Task description ::
Write down exactly what lies from the line containing "Where should I" to the end of the records, inclusive, and omit the pictures.

Stored records ::
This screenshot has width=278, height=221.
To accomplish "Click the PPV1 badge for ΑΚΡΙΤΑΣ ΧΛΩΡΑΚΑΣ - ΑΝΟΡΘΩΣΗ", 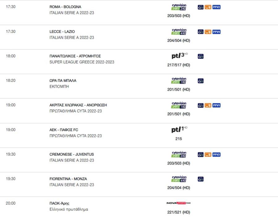I will [x=216, y=105].
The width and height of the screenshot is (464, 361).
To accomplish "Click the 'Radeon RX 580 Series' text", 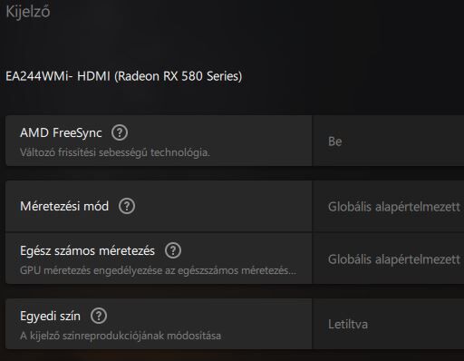I will [x=179, y=76].
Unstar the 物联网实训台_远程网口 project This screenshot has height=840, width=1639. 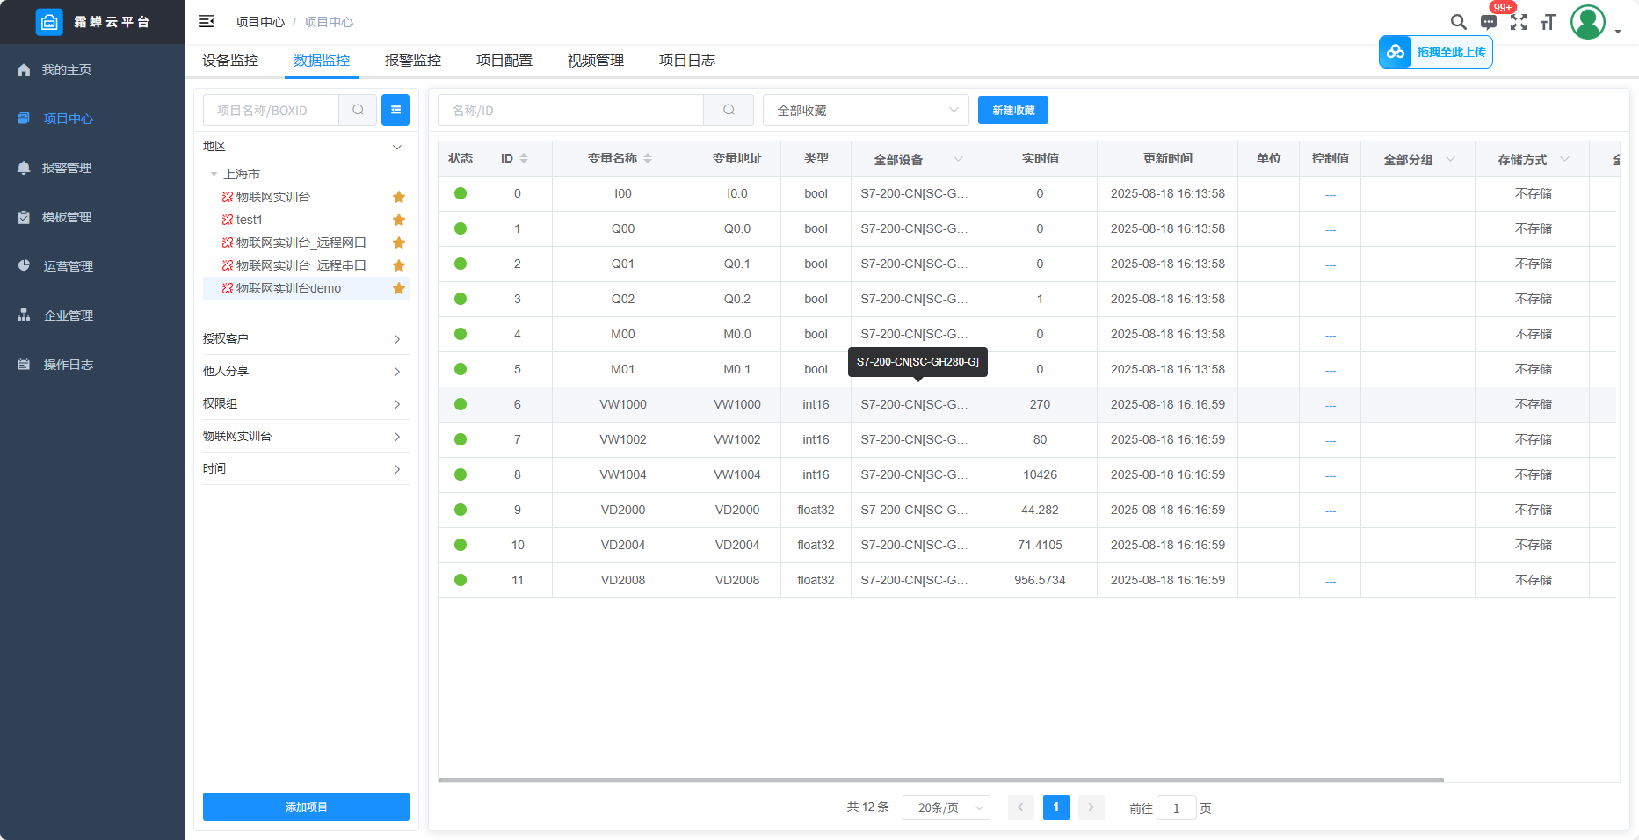pos(399,243)
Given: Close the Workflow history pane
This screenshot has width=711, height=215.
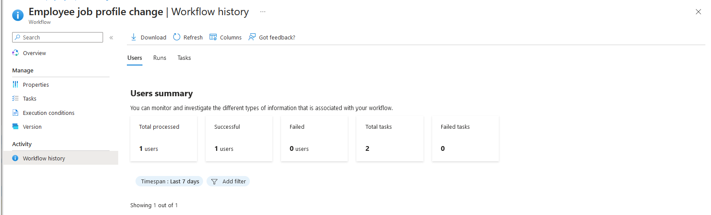Looking at the screenshot, I should (698, 12).
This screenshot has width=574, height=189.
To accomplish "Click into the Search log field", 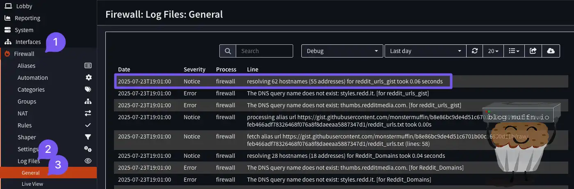I will click(264, 51).
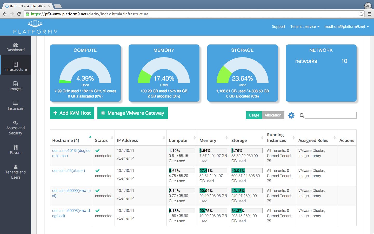Open the domain-c45(cluster) host link

[69, 171]
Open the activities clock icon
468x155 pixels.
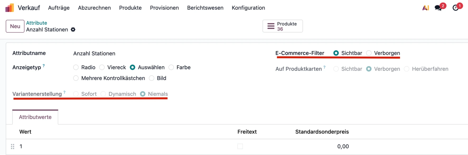click(x=455, y=8)
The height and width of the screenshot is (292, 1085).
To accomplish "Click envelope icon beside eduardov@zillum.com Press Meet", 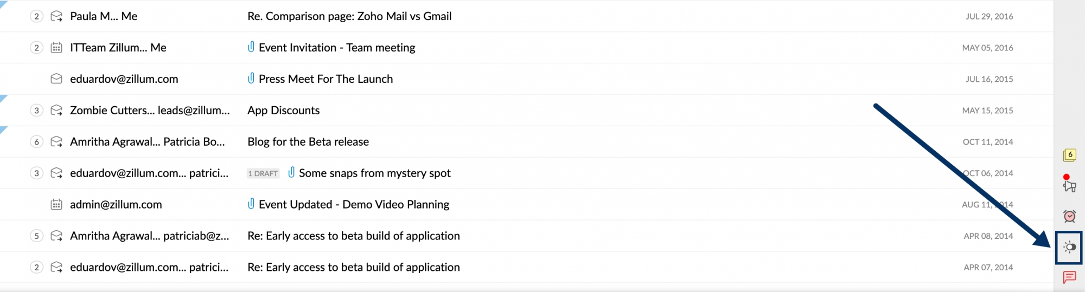I will coord(56,79).
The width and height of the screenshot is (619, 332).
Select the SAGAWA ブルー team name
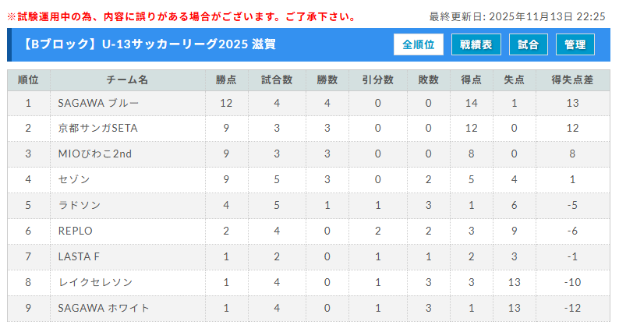88,103
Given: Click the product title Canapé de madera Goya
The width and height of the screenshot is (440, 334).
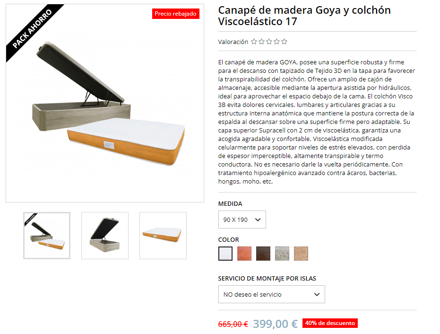Looking at the screenshot, I should (304, 16).
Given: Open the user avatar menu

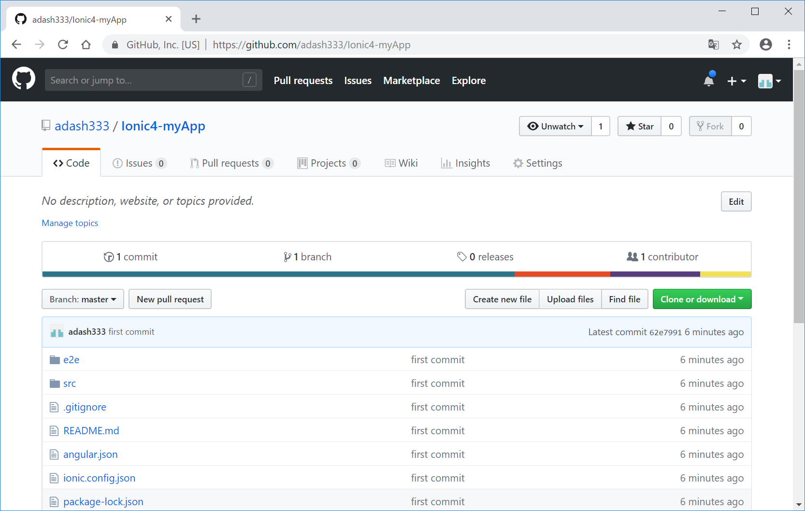Looking at the screenshot, I should point(769,81).
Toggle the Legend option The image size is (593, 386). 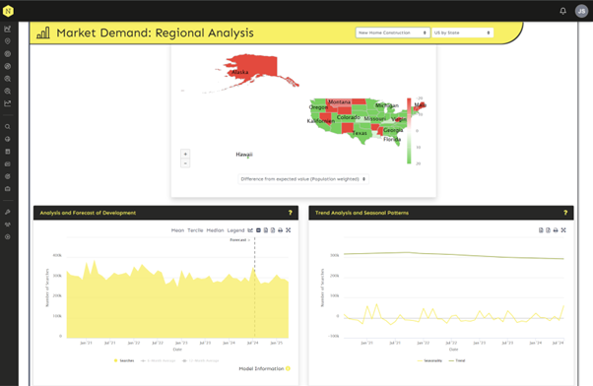[235, 230]
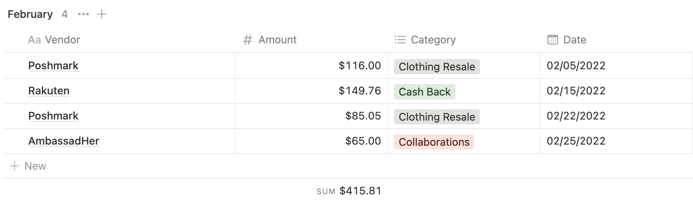The image size is (693, 207).
Task: Click the Aa icon in Vendor header
Action: click(34, 40)
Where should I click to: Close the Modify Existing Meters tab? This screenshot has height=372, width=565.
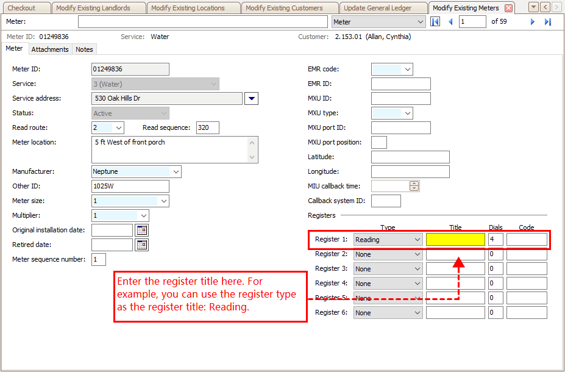pos(508,8)
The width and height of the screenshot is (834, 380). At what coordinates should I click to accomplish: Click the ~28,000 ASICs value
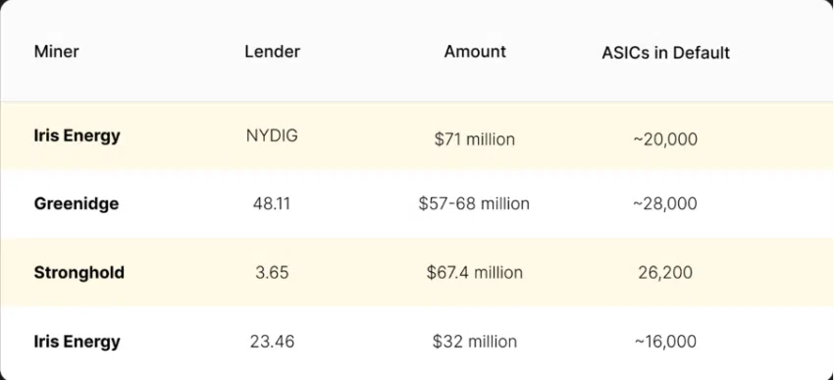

Reply to the task ::
Where should I click to: Close the Modify Existing Meters tab? This screenshot has height=372, width=565.
pos(508,8)
The width and height of the screenshot is (834, 380). At what coordinates should I click to accomplish: Click the ~28,000 ASICs value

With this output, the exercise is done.